||With many pieces of literature that debate whether children with upper extremity limb
deficiencies should be fitted with upper extremity prostheses (Biddis & Chau, 2007;
Biddis & Chau, 2008; James et al., 2006; Wagner, Bagley, James, 2007), it remains
uncertain why adults with congenital upper extremity limb loss continue to wear prostheses
into adulthood. Our childhood stories contain details of how we have become the persons
we are today (Clark, 1993). What childhood experiences have influenced adults with
unilateral congenital below elbow deficiency (UCBED) to continue to wear a prosthesis?
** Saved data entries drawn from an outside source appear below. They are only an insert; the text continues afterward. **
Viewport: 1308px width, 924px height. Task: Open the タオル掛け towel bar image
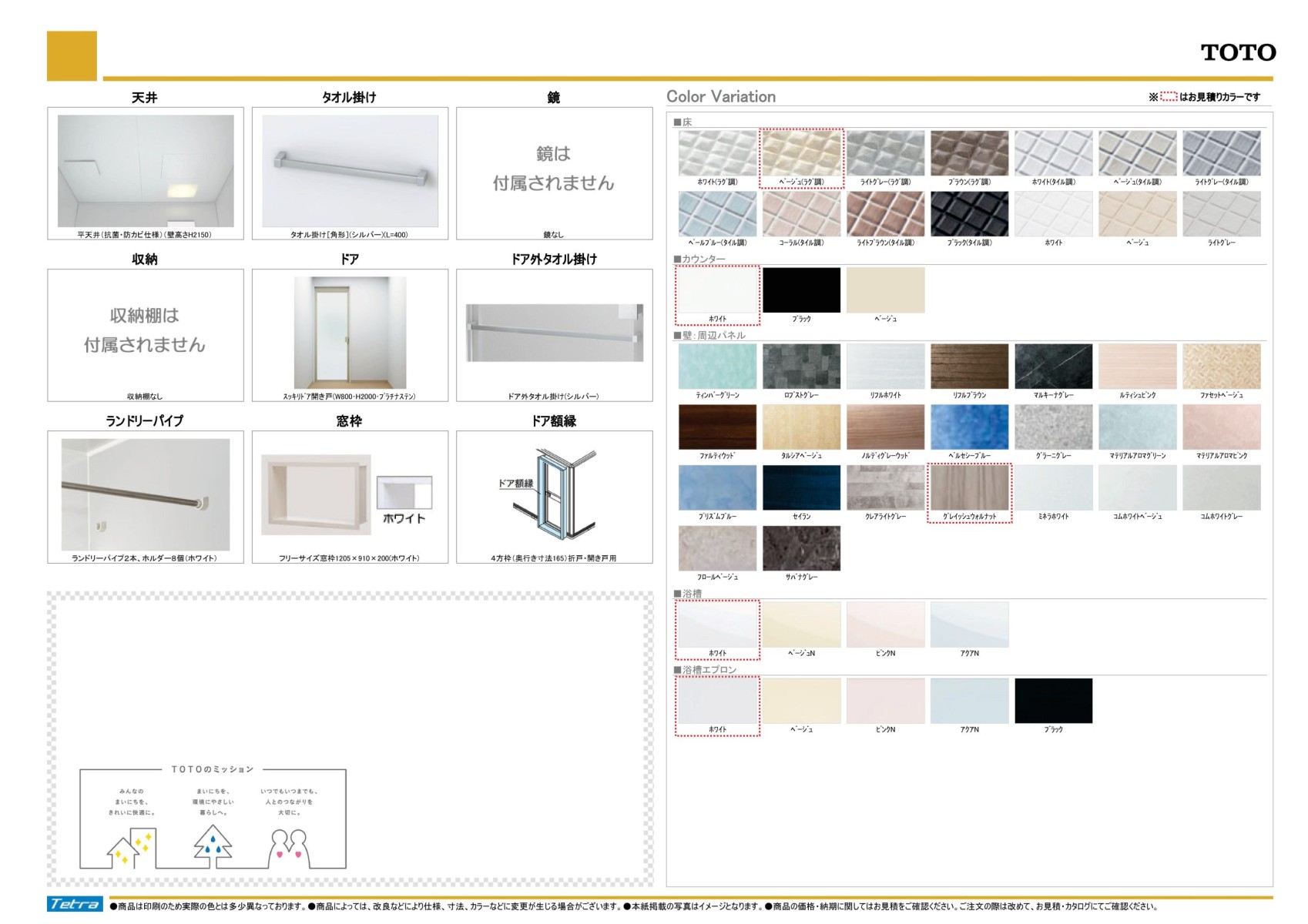click(x=350, y=170)
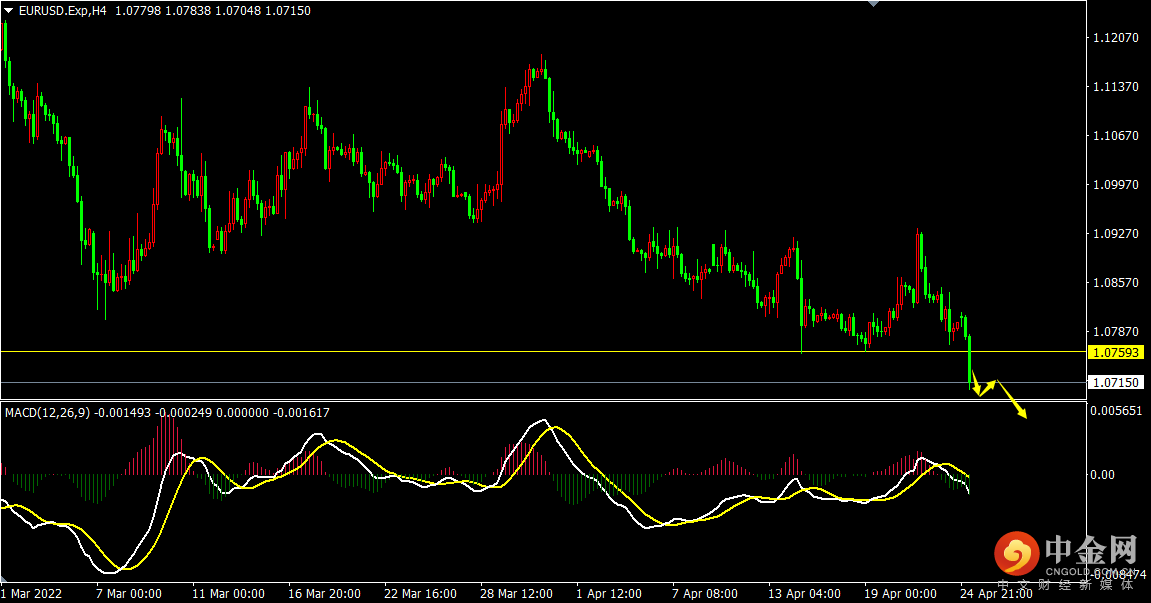
Task: Click the orange cloud logo icon
Action: [x=1015, y=553]
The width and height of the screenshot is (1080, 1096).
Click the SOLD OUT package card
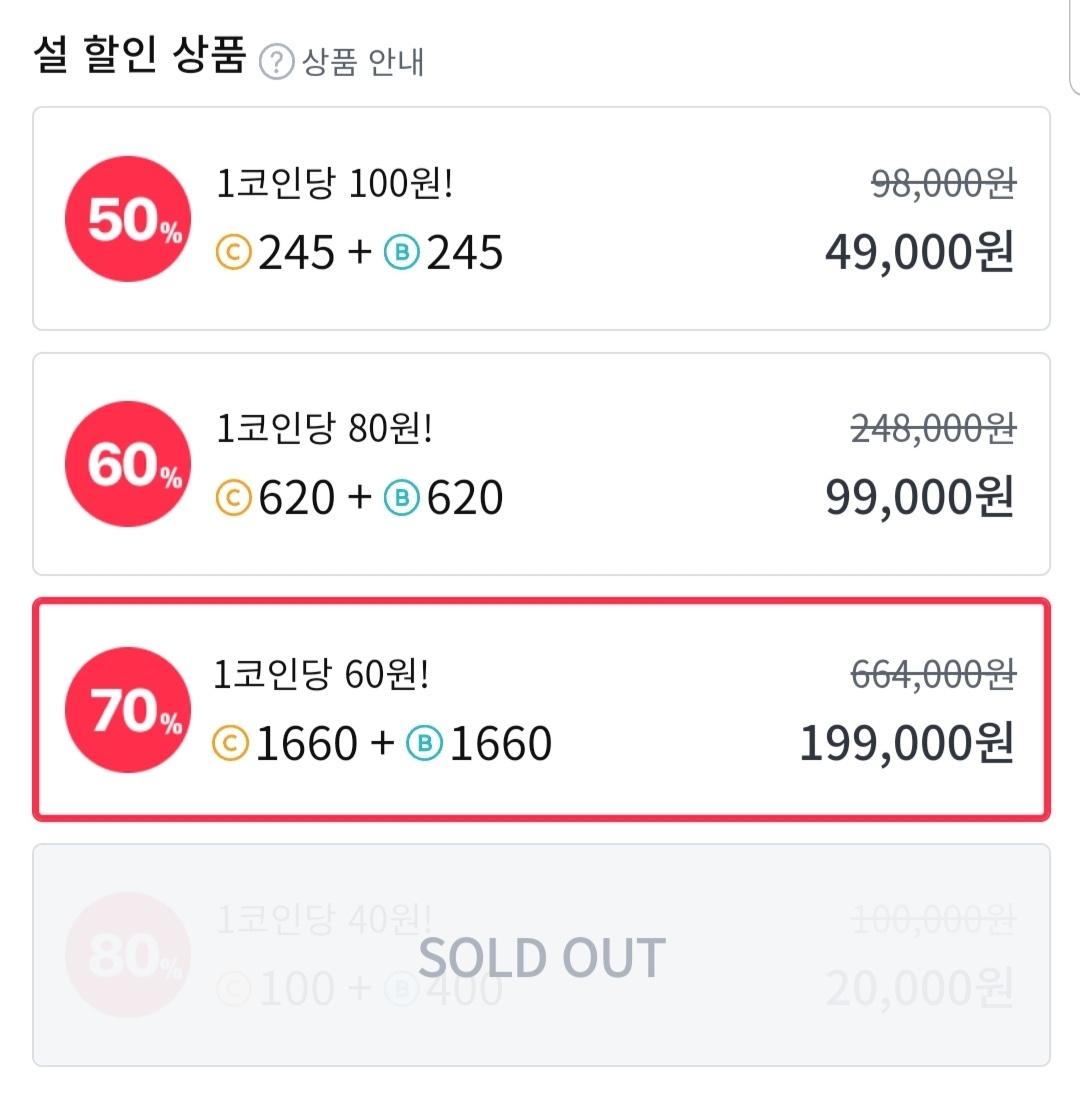541,955
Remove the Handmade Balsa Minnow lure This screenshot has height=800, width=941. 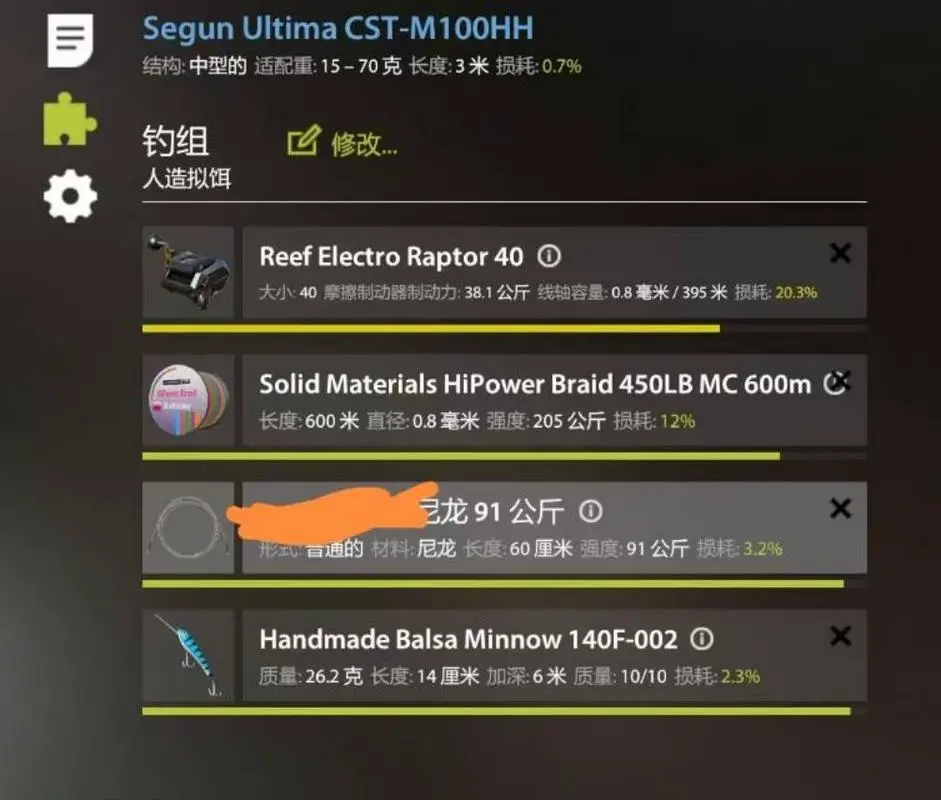(840, 636)
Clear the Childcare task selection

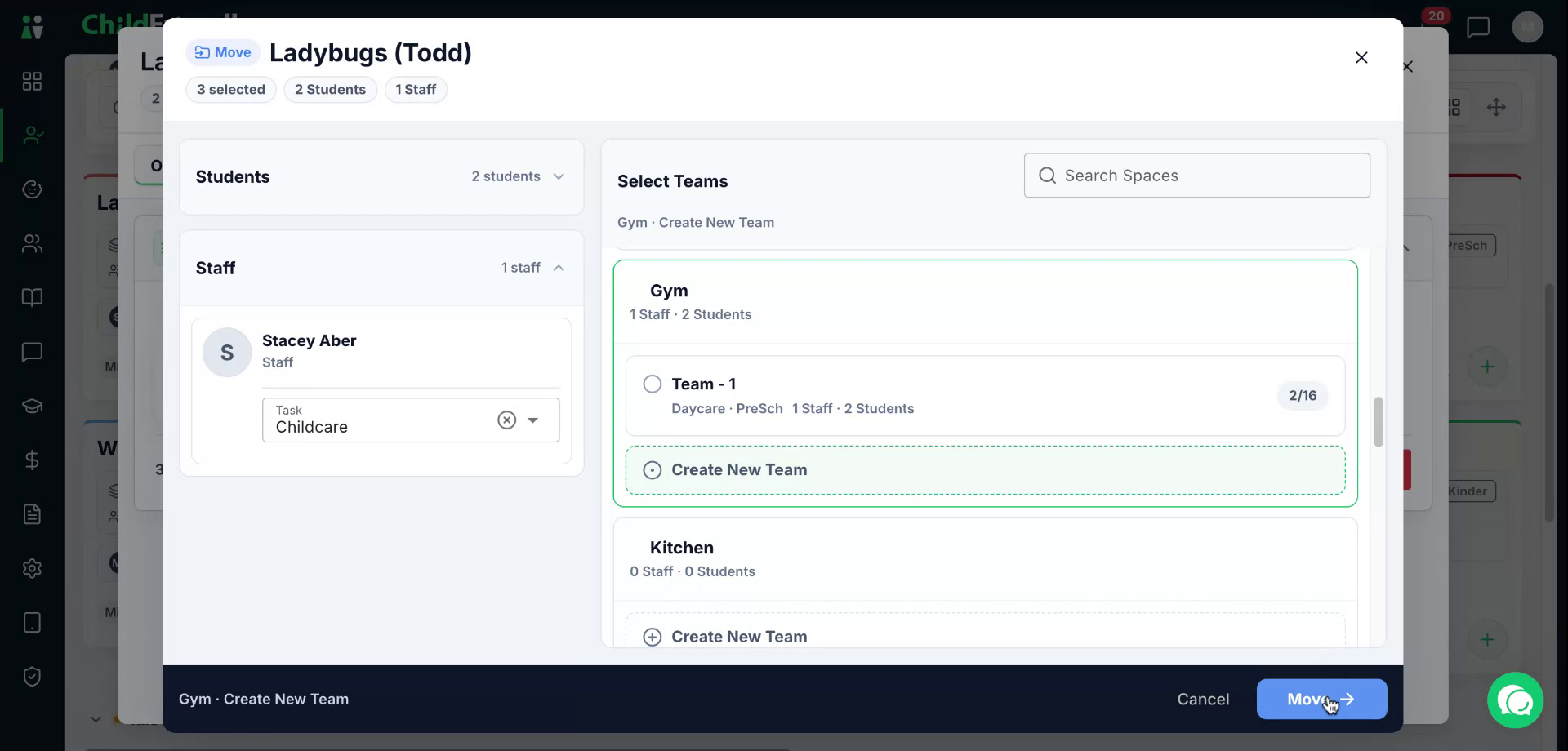tap(506, 420)
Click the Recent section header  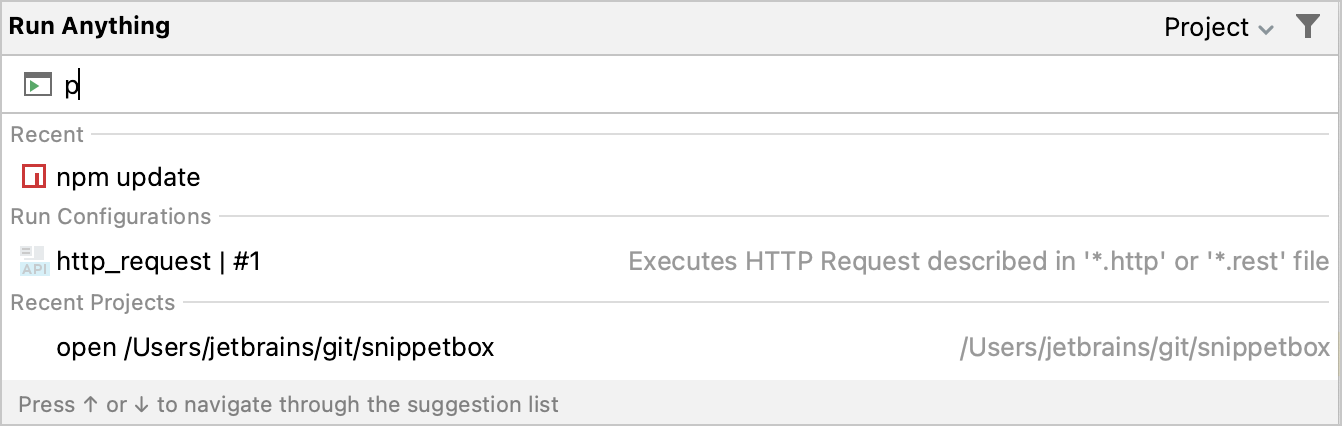point(47,134)
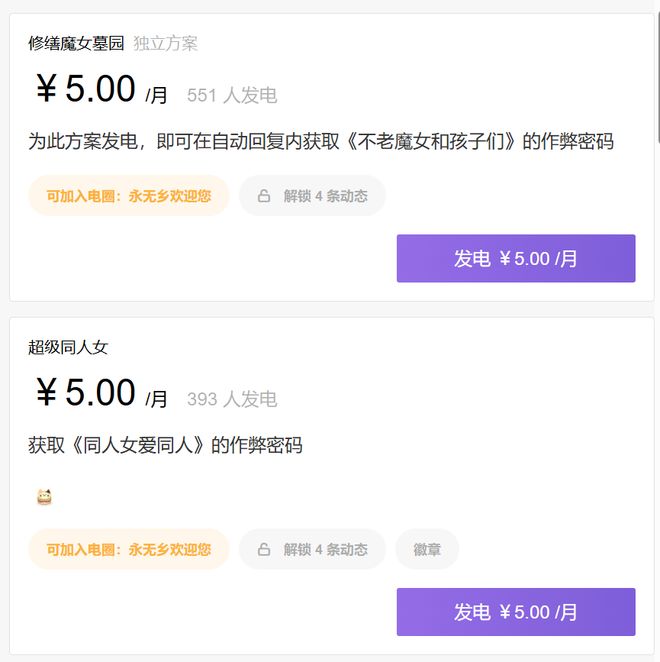
Task: Click the ¥5.00 price of 修缮魔女墓园
Action: coord(86,90)
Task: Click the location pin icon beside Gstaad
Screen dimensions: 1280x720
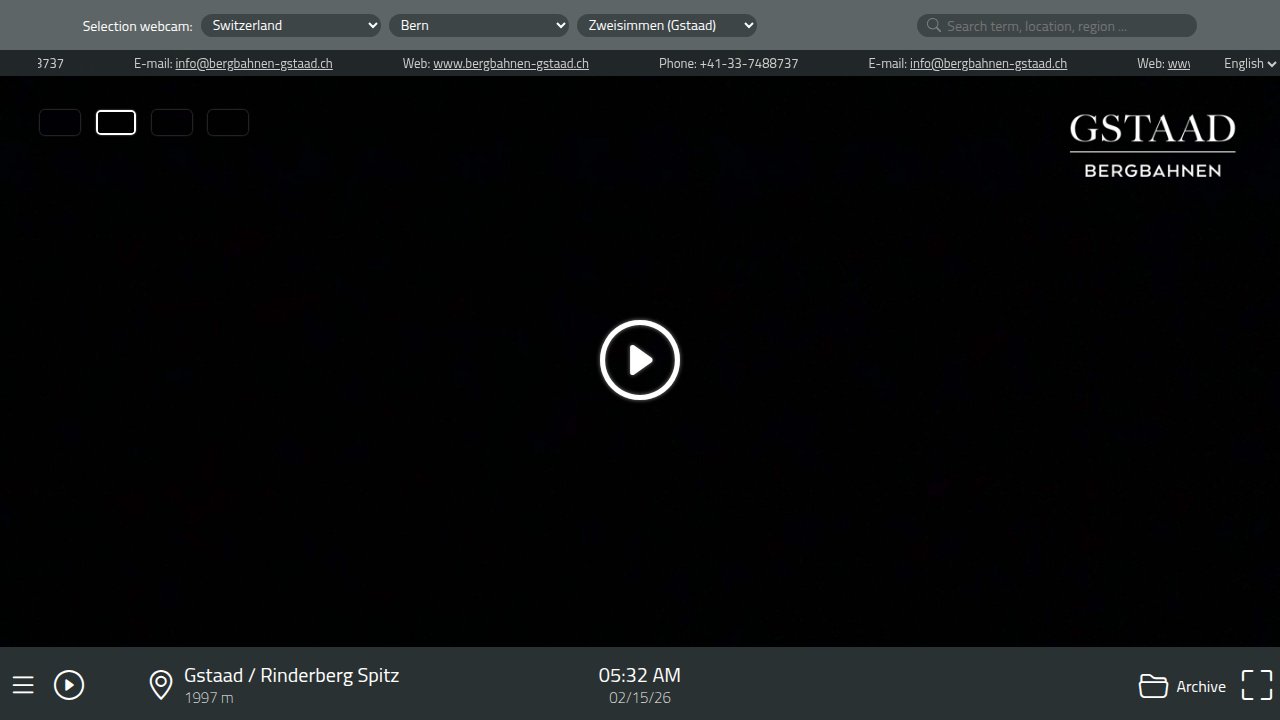Action: point(161,685)
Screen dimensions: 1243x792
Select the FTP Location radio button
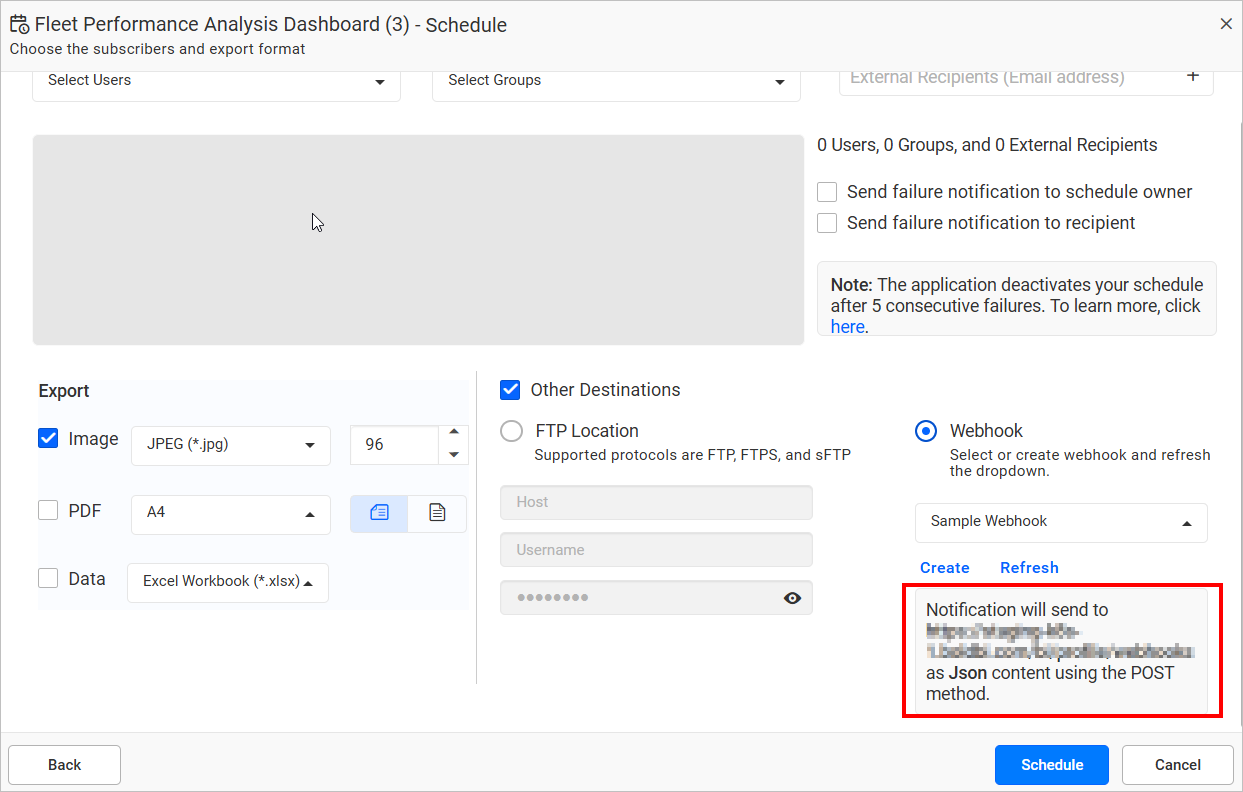[511, 431]
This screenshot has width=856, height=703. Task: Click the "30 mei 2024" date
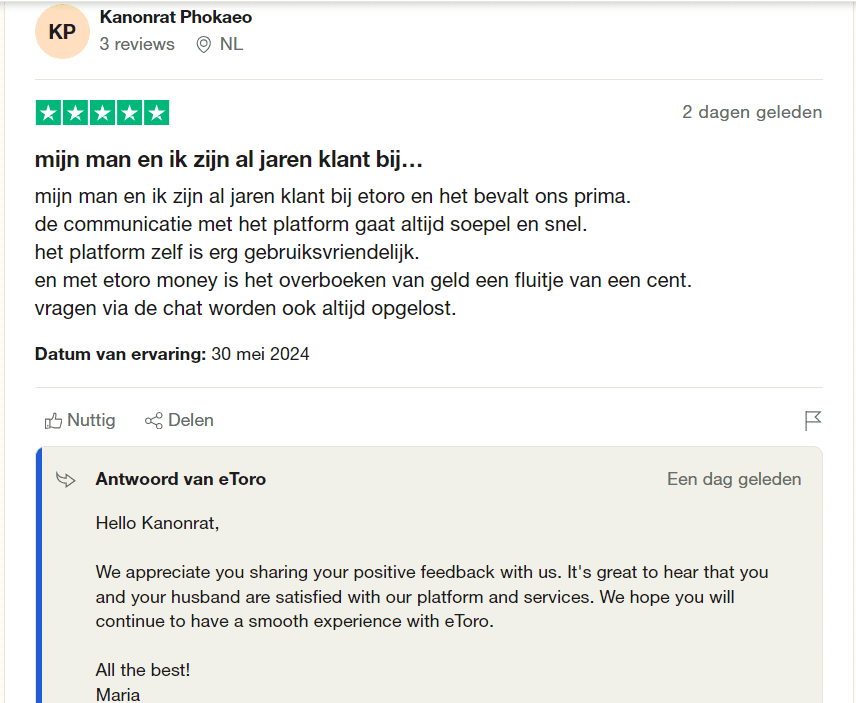[260, 354]
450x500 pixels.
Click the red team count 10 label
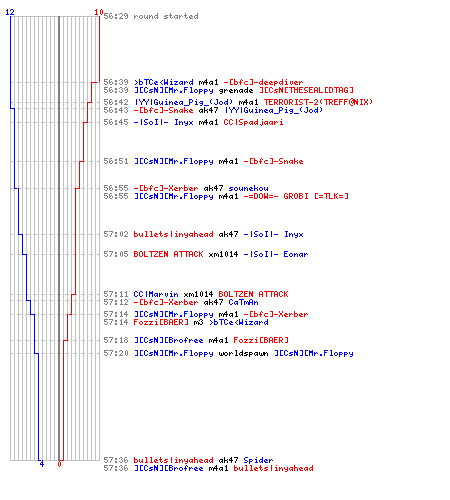[99, 12]
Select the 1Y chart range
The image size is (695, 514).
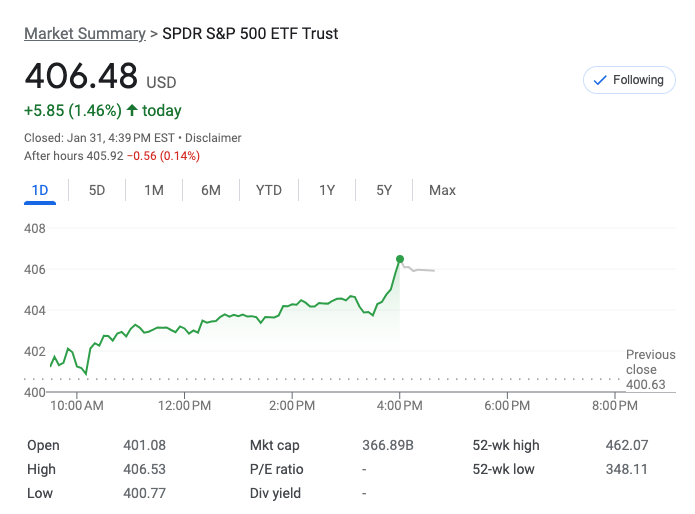point(327,190)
This study used qualitative methods to capture childhood experiences that have impacted
the lives of adults who currently wear a below elbow prosthesis. A phenomenological
approach using in-depth narrative interviews of three adults with UCBED targeted 1)
positive and negative stories remembered from childhood 2) stories related to use
and non-use of the prosthesis, 3) perceived quality of life and identity, and 4) influences
to wear a prosthesis. Analyses of these interviews resulted in themes consisting of
the participants’ backgrounds, growing up and coping with “facts of life”, how the
individuals continue to cope as adults, the influences to wear a prosthesis, and each
individual’s personal recommendations for families with a child with UCBED.